Выбрать главу

У Инны вдруг сжалось сердце. Она вспомнила, что такие же пальцы были у мамы. Иногда (это случалось очень редко) мама садилась за старый кабинетный «Стейнвей», оставшийся в наследство от прадедушки, до революции служившего инспектором в министерстве просвещения. Мама устраивалась поудобнее на вращающемся табурете, поднимала пюпитр для нот, раскрывала свои любимые «Багатели» Бетховена… Ее руки, в другое время моющие посуду, стирающие, выжимающие половую тряпку, вдруг преображались. Пальцы становились гибкими и подвижными. Они словно летали по пожелтевшим от времени клавишам рояля, извлекая из него то мягкие, нежные, то сильные и решительные звуки. И дом оживал. Мелодия проникала в самые дальние, пыльные и заброшенные уголки их квартиры, ударяла в потолок, в оклеенные бежевыми обоями стены, исчезала в шкафу и вновь появлялась из открытой крышки рояля. Да, мастера, сделавшие его в начале века, безусловно знали свое дело.

Однажды рояль исчез. Вместо него появилось полированное пианино «Беларусь» и новые сапоги. Сапоги у мамы, сапоги у папы и сапоги у Инночки…

Конечно, пианино тоже издавало какие-то звуки. Но чудо исчезло. С таким же успехом можно было бы включить старенький проигрыватель «Аккорд» или, скажем, радиоточку. А самое главное — перестала происходить метаморфоза с мамиными руками. Пластмассовые клавиши «Беларуси» нажимались с трудом. И мама перестала играть.

У Леши руки были такой же формы, как у мамы. Пальцы, пожалуй, даже подлиннее, чем у самой Инны.

Она скосила глаза на свои руки. Да, подлиннее.

Заметив, как пристально мать смотрит на его руки, Леша машинально спрятал их в карманы. Инна улыбнулась и отвернулась к окну.

— Ишь ты, — Николай Павлович первым нарушил тишину — с того момента как машина тронулась, никто еще не произнес ни слова, — и сюда добрались желтозадые.

Все вопросительно посмотрели на него.

— Реклама — сплошная Корея, — продолжал он. — Как будто у нас своих, отечественных производителей нет. Тьфу! До чего страну довели, сволочи!

И действительно, вдоль дороги стояли огромные щиты с рекламой корейских фирм.

— Они эти щиты на корню закупили, — авторитетно объяснил таксист. — Еще когда Шереметьево-2 только строили.

— Скоро они всю Россию на корню скупят, — пробурчал старик и снова погрузился в молчание.

Машина подпрыгнула на ухабе. Потеряв равновесие, Инна всем телом навалилась на Лешу, а тот в свою очередь на Надю.

— Ой! — вскрикнула она от неожиданности. — Лешка, ну осторожней, платье помнешь.

Инна отодвинулась от сына:

— Извини.

— Ничего, — продолжая глядеть на дорогу, ответил Леша.

«Он меня почему-то стесняется, — подумала Инна. — А может, это только поначалу? Ничего. Привыкнет».

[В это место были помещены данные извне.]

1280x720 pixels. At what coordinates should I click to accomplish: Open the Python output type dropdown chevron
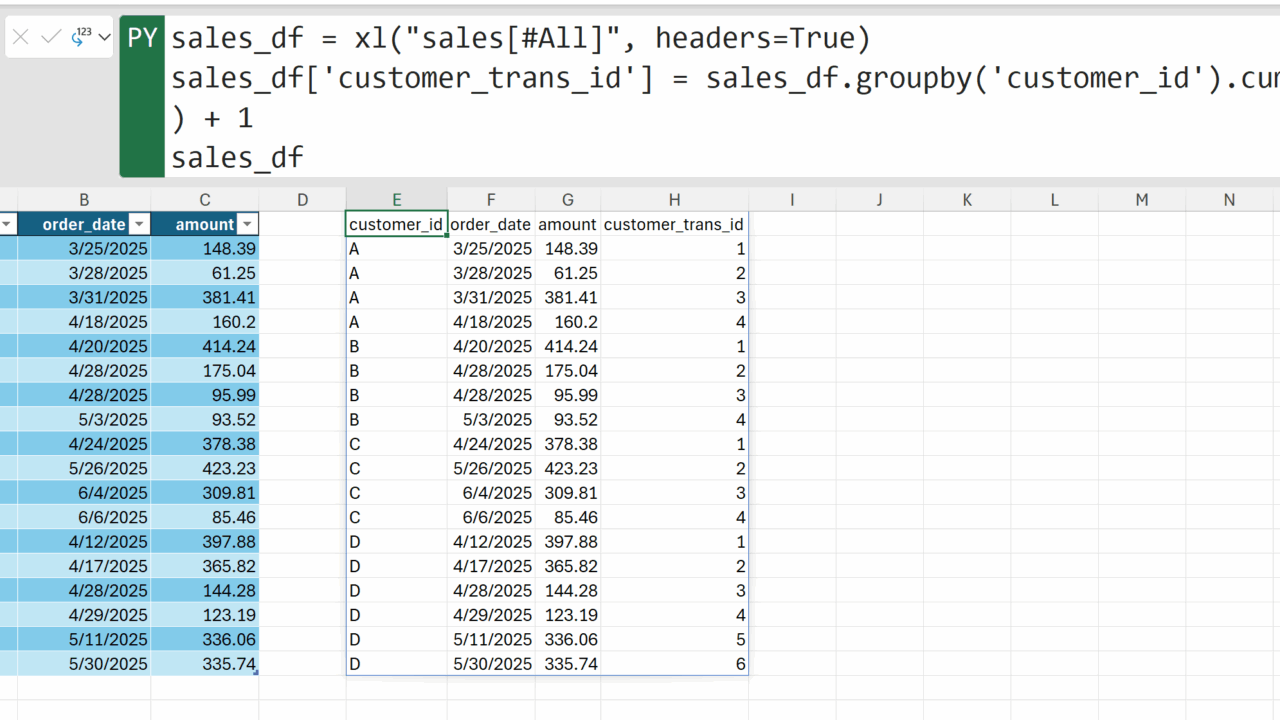click(x=104, y=37)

Она пошевелила пальцами ног. Надины золотые босоножки не то чтобы жали, а были какие-то неудобные. Жесткая кожа врезалась в ступни, а коленки из-за высоких каблуков пришлось подтянуть чуть ли не к подбородку. Все это было очень неудобно. Но главное…

Когда Инна увидела на ногах невестки эти ужасные, безвкусные босоножки, она вдруг вспомнила, как сама тоже была обладательницей точно таких же. «Стоп! — сказала она себе. — Я приехала в Москву. На свадьбу сына. Прошло уже почти двадцать лет. Пора бы уже забыть…»

Легко сказать «забыть». Особенно то, что мучило тебя многие годы, приносило горькое чувство стыда и боли, которое неожиданно, в самый неподходящий момент, заставляло краснеть и опускать глаза.

— Видимо, ты нездорова, — говорил Тэд в такие минуты. — Выпей аспирин и приляг.

Инна пила аспирин и ложилась. Просто потому, что можно было, уткнувшись в подушку и закрыв глаза, дождаться, пока воспоминания, вдруг всплывшие в ее памяти, не прокрутятся снова, не оживут со всеми подробностями и деталями и не иссякнут, не уйдут в глубины памяти, чтобы потом снова всплыть через полгода. Милый, тактичный и внимательный Тэд! Как я тебе благодарна за то, что ты никогда не задаешь лишних вопросов, а предлагаешь лекарство от воспоминаний — аспирин, диван и одиночество…

Поменяться с невесткой обувью Инну заставило не только желание избавить ее от мучений, а еще и то особое сладко-мазохистское чувство, заставляющее, скажем, то и дело касаться языком ноющего зуба — больно, а остановиться не можешь.